Satellite image shows Iran's Natanz nuclear facility in Isfahan, Iran, on October 21, 2020.
Satellite image shows Iran's Natanz nuclear facility in Isfahan, Iran, on October 21, 2020. (Reuters)

Iran's stockpile of enriched uranium is now more than 12 times the limit set down in a 2015 deal with world powers, the UN's nuclear agency has reported.

An International Atomic Energy Agency (IAEA) report said that as of November 2 "Iran's total enriched uranium stockpile... was 2442.9 kg."

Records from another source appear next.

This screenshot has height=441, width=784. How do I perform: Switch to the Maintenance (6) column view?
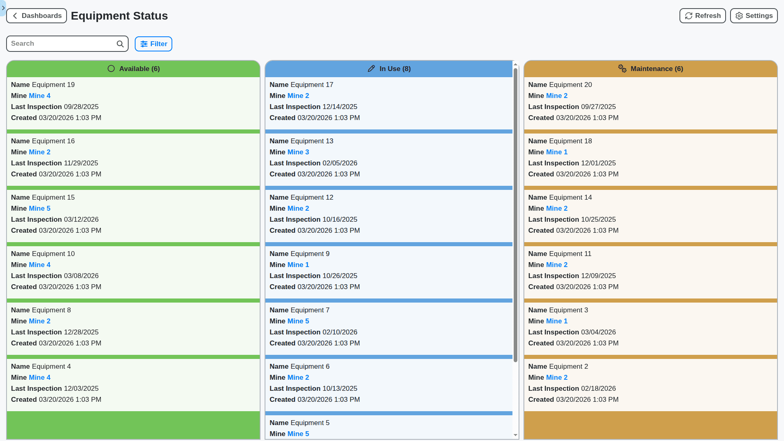coord(650,69)
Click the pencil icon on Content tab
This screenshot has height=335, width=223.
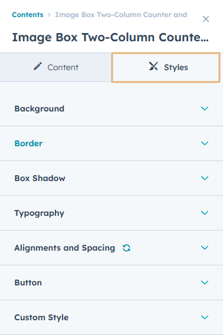coord(38,66)
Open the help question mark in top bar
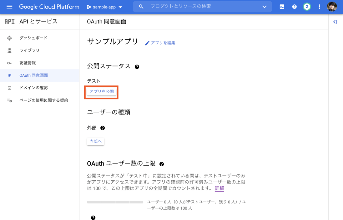This screenshot has width=343, height=220. (x=294, y=7)
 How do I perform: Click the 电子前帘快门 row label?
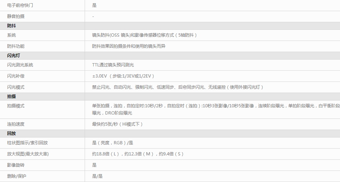tap(20, 5)
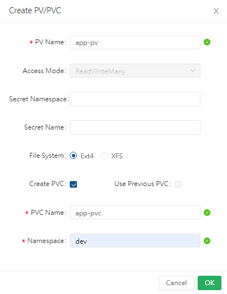Click the PVC Name input containing app-pvc
The image size is (227, 294).
135,213
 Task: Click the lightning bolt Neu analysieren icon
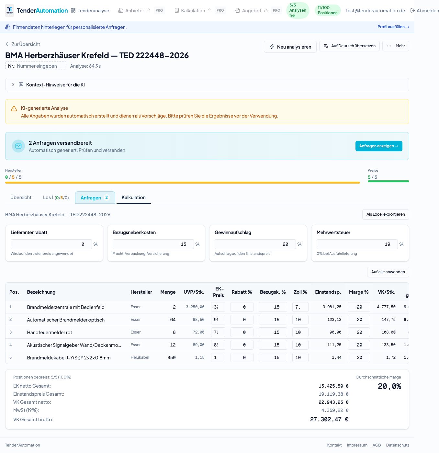pos(272,47)
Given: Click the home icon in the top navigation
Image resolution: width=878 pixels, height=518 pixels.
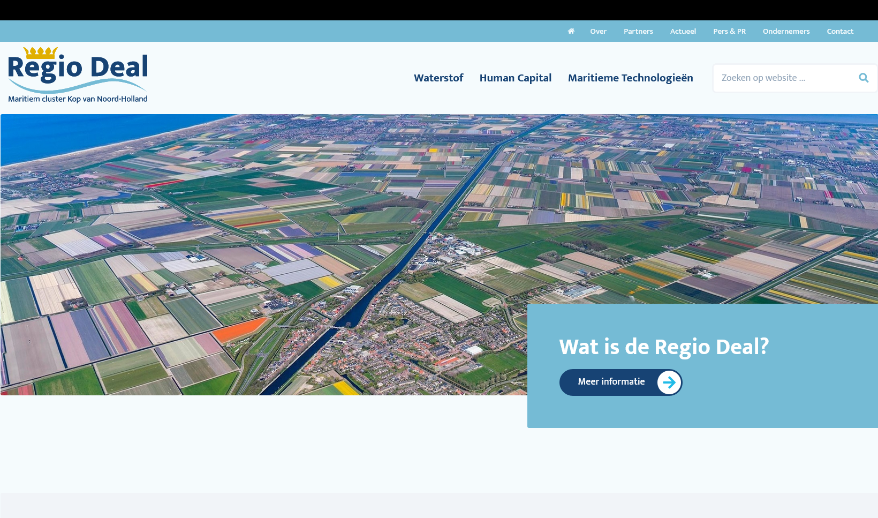Looking at the screenshot, I should 571,31.
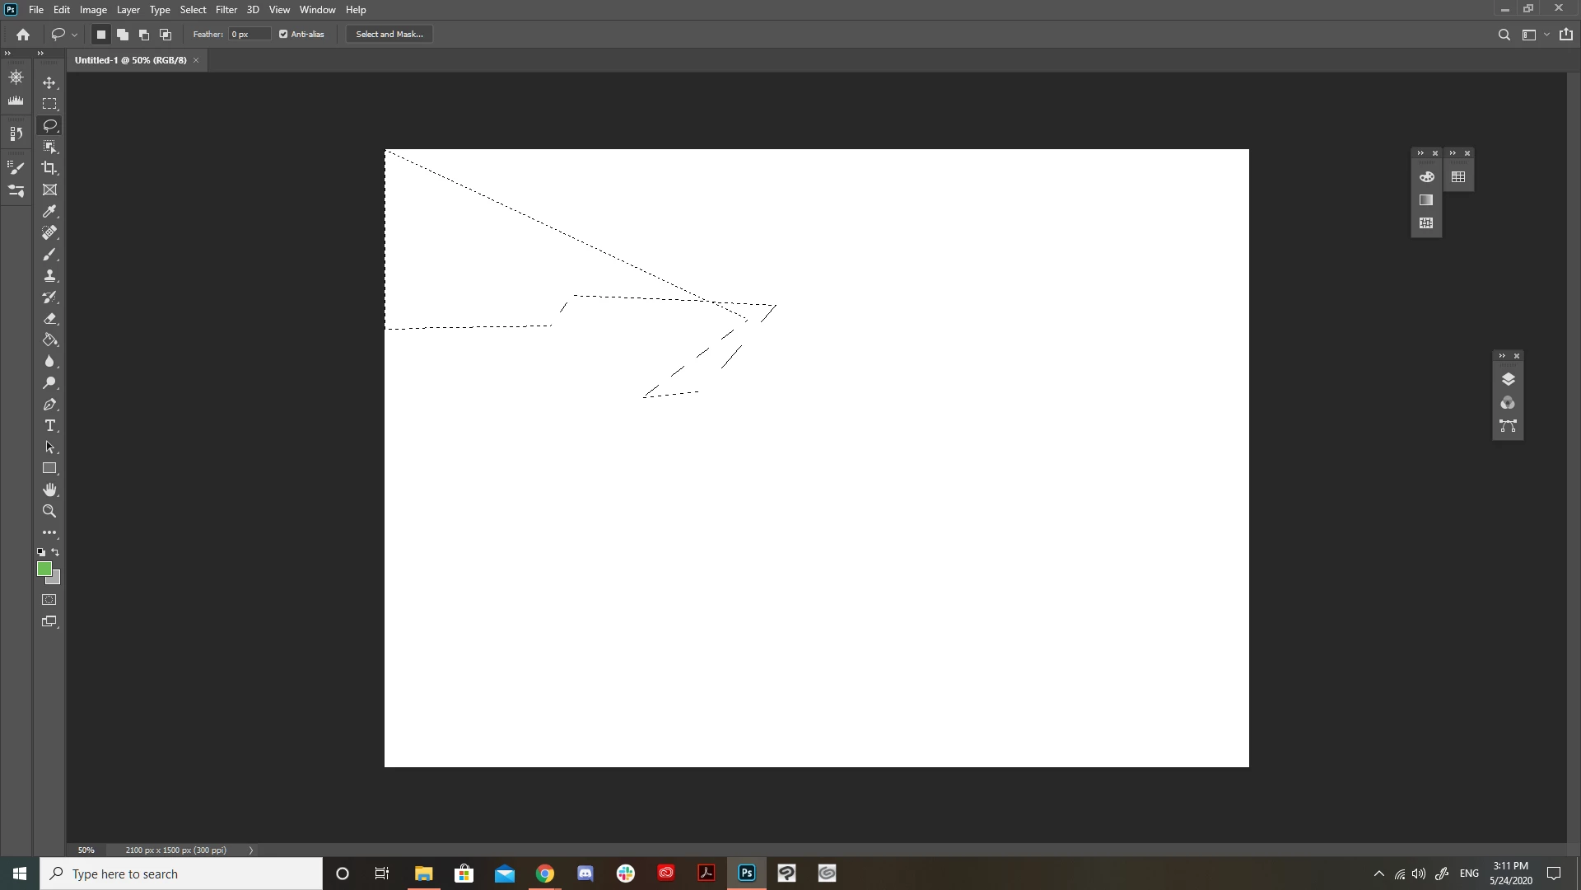This screenshot has height=890, width=1581.
Task: Toggle the Anti-alias checkbox
Action: tap(283, 35)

The nuclear deal signed in 2015 with the United States, Germany, France, Britain, China, and Russia, known as the Joint Comprehensive Plan of Action, or JCPOA, allows Iran only to keep a stockpile of 202.8 kilogrammes (447 pounds).

The IAEA reported that Iran has also been continuing to enrich uranium to a purity of up to 4.5 percent, higher than the 3.67 percent allowed under the deal.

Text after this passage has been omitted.